What’s driven my recent posts hasn’t really been a desire to criticize education itself. I’m groping my way toward the topic of despair and suicide, which is really hazardous to talk about, so I’m approaching it from a distance, setting out a few premises. In case you’ve missed my disclaimers, understand that I’m not a professional teacher (though I’ve taught now and then); I’m not a counselor or psychologist (though I’m fairly well read in psychology). I’m doing this for me, and if you get something out of it, I’m glad.
I’m not quite ready to talk about despair. Fortunately, it’s not an urgent personal concern. I haven’t been at the edge of despair for a long time — not since my early twenties. I feel like I should talk about it because on the one hand I have some emotional reserves right now that I can tap, and on the other, I have witnessed despair on Facebook more than once. And this past year one of my Facebook acquaintances was clearly foundering and then committed suicide. I didn’t know him, really, and had just a few interactions with him, so I don’t need you to express condolences. But maybe you appreciate the frustration and sadness his death provoked in me–especially if, like me, you have had people very close to you take their lives.
Right now, I’ll take another step toward the topic by way of discussing grief. When my brother-in-law died, I was shaken to my knees. When my immortal father died of cancer, I fell flat, and a huge crack ran through the foundations of my world. Another shock followed a year later when the son of my friends, himself a friend, was slain at Virginia Tech. (And here I’ll make an aside on guns. I have a few acquaintances who openly worship guns on Facebook, and witnessing it has afforded me a strenuous exercise in forbearance, wrestling against my Shadow and an outrage so dark it would turn my blood to ink if I lost the fight and indulged myself. If I can choke this down, then maybe you — all of you — can deal with the provocations that make you hit that “unfriend” button and that strike me as so, so f’ing petty. If I could go back in time and take away all your guns to prevent these massacres, I would do it, even knowing the reasonable arguments against such action. As one of my friends said here a few posts back, “I sense the darkness in you too,” and yes, if I’ve ever given you the impression that I don’t know how to say “fuck!” or to project and to hate murderously and implacably or have a tantrum, then I’ve probably done both of us a disservice.)

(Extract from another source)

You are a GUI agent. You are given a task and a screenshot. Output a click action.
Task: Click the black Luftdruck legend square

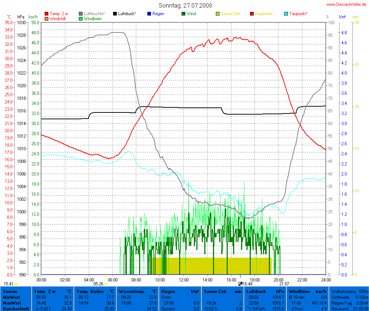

Right now, a few of my friends are dealing with profound grief, the loss of a young-adult child in an accident; the loss of a young spouse to heart attack; the loss of a mother. I can’t speak to their experience. I can’t even look into their grief with fitting imagination and sympathy because it would break me. Watching my father die was like carrying him down to the river Styx, and the years after that were an arduous return journey. My upper back was literally damaged, and it took me two years and the support of my friends at the Alpine Fitness gym to recover–I loved him that deeply. Love is a project that demands all our strength, and then more than our strength when we lose it. As far as I can see, my newly grieving friends are dealing with their challenge heroically, with gratitude for those they loved, extending themselves to friends, seeking help. My friends who lost their son at VT were similarly courageous. I commend their example to you.
Returning to my thread through these recent posts, the prison-maze of the mind and “important things we don’t talk about”: we are here too short a time for bullshit. Pain, horror, and grief will find you. Despair should not. There are forces in our lives separating us from our joy, our dignity, and our wisdom. And our education should equip us to fight them, not to more easily succumb, and as I go deeper into the topic of despair, I’ll try to articulate my best ideas about how it should do this. And when I get political, I’ll say so upfront.